Stored records:
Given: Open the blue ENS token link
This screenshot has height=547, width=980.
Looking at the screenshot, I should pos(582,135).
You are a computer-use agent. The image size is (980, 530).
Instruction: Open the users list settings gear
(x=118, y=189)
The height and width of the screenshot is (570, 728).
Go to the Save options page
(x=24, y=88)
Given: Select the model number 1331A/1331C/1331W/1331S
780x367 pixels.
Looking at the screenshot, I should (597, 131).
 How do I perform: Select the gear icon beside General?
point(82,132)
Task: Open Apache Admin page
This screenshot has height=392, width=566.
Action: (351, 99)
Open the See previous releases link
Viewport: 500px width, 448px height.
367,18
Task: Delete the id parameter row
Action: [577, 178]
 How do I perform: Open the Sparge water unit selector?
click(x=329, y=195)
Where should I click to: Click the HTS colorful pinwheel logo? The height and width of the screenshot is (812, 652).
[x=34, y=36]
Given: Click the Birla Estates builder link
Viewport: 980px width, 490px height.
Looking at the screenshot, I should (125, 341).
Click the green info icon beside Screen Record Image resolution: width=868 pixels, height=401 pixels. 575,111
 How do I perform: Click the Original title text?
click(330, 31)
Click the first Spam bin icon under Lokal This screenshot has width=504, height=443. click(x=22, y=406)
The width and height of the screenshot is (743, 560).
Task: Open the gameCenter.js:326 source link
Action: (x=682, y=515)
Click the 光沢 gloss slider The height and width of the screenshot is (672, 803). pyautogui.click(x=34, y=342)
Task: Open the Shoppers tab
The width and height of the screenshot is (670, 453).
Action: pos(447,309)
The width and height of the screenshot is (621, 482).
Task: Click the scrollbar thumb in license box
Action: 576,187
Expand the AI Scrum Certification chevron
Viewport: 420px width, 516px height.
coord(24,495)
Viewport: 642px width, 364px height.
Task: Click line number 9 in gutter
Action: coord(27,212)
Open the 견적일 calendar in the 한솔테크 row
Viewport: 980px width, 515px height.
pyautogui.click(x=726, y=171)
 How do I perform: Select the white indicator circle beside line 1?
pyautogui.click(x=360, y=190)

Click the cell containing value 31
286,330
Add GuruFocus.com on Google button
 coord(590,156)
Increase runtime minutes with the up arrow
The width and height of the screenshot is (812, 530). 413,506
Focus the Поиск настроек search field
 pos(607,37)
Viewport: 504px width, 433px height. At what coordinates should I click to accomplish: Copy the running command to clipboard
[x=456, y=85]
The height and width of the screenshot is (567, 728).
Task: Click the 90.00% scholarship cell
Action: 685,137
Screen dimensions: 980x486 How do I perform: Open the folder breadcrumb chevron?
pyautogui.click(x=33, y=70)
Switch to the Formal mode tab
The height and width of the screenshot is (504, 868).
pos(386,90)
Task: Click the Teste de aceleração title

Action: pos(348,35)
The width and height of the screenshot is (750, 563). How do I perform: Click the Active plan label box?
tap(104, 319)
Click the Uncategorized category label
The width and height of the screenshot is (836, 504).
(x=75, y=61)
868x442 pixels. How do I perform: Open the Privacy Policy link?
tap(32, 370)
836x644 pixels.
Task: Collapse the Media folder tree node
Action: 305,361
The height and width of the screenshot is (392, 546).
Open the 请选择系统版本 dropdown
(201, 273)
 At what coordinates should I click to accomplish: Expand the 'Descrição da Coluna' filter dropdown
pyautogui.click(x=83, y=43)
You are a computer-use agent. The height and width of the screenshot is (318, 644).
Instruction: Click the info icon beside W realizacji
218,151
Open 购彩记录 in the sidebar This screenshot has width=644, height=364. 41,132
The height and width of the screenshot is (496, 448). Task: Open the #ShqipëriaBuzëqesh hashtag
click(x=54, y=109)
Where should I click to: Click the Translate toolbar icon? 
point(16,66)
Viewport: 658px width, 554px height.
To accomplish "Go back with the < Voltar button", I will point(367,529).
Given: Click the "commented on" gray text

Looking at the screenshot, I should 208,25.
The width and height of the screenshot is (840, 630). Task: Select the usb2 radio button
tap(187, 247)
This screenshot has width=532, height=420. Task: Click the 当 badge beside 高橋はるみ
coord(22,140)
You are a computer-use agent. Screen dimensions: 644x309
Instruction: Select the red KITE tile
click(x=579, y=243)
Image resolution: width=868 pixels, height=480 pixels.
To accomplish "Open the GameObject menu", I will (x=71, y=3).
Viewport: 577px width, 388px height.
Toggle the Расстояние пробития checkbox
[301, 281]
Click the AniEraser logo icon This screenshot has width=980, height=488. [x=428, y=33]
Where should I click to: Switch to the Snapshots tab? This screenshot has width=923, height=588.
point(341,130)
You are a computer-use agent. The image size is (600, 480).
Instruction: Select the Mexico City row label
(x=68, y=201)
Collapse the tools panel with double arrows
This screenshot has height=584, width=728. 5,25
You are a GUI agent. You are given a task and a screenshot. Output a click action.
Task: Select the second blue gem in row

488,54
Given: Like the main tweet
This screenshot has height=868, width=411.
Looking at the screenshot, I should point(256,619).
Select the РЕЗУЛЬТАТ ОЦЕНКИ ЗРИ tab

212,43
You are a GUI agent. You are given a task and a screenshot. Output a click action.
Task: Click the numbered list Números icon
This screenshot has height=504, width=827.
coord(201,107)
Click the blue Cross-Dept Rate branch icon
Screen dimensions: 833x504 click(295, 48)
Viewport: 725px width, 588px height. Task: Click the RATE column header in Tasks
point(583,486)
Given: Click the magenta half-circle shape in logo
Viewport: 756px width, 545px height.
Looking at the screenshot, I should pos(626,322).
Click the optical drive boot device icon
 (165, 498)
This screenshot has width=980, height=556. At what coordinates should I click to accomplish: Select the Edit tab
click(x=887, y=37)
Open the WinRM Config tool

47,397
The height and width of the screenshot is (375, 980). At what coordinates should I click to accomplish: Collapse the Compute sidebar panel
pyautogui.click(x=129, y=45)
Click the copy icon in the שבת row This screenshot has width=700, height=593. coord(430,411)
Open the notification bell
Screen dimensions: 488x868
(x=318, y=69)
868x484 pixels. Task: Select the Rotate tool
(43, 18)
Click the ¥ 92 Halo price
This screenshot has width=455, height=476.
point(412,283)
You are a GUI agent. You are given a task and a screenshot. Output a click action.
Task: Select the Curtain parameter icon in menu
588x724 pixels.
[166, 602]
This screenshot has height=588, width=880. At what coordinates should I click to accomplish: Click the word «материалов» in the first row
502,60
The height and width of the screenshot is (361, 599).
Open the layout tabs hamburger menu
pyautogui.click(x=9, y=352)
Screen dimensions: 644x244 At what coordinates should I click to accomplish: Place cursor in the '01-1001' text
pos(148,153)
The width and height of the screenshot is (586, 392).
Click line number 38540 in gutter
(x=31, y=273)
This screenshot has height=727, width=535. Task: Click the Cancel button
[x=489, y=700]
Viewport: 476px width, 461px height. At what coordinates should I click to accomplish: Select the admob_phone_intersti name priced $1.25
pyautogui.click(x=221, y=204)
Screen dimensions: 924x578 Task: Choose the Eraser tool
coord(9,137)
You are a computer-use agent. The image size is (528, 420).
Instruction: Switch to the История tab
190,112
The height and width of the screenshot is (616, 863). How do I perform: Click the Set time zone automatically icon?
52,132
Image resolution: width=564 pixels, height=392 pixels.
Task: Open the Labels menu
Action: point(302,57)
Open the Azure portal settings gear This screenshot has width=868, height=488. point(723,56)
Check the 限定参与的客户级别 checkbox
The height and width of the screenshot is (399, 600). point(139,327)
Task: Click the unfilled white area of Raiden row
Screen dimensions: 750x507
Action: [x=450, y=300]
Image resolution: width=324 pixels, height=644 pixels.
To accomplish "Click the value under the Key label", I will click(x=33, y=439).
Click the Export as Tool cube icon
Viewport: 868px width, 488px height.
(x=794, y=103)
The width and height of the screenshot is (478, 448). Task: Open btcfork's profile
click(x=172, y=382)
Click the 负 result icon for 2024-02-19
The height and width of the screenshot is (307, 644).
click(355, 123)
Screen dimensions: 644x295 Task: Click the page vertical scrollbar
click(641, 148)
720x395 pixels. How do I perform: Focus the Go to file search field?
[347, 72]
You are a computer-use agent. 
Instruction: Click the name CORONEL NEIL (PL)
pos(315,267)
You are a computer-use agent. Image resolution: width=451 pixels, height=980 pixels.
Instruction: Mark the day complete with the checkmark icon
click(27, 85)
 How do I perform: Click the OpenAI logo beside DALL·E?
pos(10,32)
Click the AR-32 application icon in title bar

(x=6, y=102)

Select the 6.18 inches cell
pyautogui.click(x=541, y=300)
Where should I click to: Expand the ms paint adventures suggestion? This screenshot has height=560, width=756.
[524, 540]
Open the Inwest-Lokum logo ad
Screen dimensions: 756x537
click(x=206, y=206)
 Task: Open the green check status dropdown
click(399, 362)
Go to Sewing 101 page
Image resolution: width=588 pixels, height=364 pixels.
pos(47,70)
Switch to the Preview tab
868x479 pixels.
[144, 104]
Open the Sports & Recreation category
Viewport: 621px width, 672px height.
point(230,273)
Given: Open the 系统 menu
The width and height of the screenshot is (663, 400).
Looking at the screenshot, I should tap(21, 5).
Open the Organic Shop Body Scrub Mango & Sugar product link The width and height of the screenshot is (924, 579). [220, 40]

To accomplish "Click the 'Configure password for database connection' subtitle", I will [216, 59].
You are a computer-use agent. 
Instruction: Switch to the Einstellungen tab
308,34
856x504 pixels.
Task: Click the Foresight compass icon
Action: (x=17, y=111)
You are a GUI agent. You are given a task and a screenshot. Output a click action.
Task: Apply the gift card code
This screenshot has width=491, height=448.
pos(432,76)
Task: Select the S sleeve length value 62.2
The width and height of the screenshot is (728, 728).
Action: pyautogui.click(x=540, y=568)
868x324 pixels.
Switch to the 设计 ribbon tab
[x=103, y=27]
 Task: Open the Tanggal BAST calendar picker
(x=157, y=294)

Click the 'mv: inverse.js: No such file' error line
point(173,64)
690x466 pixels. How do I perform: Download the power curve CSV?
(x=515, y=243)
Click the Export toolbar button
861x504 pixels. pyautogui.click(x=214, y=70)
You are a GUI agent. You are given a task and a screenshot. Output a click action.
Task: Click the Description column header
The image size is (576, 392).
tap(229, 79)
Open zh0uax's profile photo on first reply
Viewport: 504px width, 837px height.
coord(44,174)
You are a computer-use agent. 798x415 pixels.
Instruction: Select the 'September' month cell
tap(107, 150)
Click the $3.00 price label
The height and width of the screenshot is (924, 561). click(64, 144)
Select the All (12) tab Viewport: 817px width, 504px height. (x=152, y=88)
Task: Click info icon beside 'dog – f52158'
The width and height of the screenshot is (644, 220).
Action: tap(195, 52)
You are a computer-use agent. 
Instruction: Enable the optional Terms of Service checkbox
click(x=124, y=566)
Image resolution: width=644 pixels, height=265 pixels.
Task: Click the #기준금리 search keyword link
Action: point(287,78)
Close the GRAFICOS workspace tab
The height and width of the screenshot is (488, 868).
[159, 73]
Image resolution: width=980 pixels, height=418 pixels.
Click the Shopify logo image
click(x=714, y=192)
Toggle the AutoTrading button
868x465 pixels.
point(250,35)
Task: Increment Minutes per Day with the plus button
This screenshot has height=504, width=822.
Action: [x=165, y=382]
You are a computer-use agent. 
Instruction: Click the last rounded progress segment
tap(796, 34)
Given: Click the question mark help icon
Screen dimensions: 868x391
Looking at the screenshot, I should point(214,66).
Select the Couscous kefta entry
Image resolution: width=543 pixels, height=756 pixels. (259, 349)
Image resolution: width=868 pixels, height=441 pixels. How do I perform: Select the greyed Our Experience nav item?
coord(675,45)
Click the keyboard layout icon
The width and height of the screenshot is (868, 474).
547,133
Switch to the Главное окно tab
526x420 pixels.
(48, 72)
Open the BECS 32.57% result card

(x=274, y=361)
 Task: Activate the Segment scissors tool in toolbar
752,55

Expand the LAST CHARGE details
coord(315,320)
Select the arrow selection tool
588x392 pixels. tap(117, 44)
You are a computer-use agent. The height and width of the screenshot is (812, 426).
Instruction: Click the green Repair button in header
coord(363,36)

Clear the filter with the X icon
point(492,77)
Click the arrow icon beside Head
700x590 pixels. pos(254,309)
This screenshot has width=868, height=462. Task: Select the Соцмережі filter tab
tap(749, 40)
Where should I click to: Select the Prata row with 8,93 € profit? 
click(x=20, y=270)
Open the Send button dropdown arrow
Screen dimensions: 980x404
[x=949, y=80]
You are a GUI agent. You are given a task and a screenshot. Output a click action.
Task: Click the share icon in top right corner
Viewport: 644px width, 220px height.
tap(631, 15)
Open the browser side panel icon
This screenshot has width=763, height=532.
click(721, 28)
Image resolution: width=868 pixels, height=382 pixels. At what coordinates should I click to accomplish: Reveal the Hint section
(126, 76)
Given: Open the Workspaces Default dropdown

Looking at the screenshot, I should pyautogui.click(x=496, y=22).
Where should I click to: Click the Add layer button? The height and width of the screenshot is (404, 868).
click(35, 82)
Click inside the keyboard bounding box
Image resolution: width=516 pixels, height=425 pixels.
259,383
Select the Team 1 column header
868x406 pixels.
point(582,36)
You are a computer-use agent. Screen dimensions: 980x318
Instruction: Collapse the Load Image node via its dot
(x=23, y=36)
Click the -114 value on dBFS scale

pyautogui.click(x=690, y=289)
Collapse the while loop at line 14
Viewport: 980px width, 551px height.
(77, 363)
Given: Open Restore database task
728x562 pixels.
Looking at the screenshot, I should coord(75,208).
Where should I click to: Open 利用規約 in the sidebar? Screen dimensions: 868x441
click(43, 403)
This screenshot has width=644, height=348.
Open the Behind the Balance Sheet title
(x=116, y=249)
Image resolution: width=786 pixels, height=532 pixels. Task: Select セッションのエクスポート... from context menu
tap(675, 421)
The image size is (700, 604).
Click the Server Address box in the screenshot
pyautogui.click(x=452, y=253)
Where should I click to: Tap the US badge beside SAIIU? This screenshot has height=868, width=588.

__WORK TO COMPLETE__. After locating the line with "Select the РЕЗУЛЬТАТ ОЦЕНКИ ЗРИ tab" above, return that line and every later line through the one with "Task: Select the Curtain", word for word and with nothing else.

__RESPONSE TO THIS EXERCISE__.
Select the РЕЗУЛЬТАТ ОЦЕНКИ ЗРИ tab

212,43
You are a GUI agent. You are given a task and a screenshot. Output a click action.
Task: Click the numbered list Números icon
This screenshot has height=504, width=827.
coord(201,107)
Click the blue Cross-Dept Rate branch icon
Screen dimensions: 833x504 click(295, 48)
Viewport: 725px width, 588px height. Task: Click the RATE column header in Tasks
point(583,486)
Given: Click the magenta half-circle shape in logo
Viewport: 756px width, 545px height.
Looking at the screenshot, I should pos(626,322).
Click the optical drive boot device icon
 (165, 498)
This screenshot has width=980, height=556. At what coordinates should I click to accomplish: Select the Edit tab
click(x=887, y=37)
Open the WinRM Config tool

47,397
The height and width of the screenshot is (375, 980). At what coordinates should I click to accomplish: Collapse the Compute sidebar panel
pyautogui.click(x=129, y=45)
Click the copy icon in the שבת row This screenshot has width=700, height=593. coord(430,411)
Open the notification bell
Screen dimensions: 488x868
(x=318, y=69)
868x484 pixels. Task: Select the Rotate tool
(43, 18)
Click the ¥ 92 Halo price
This screenshot has width=455, height=476.
point(412,283)
You are a GUI agent. You are given a task and a screenshot. Output a click action.
Task: Select the Curtain parameter icon in menu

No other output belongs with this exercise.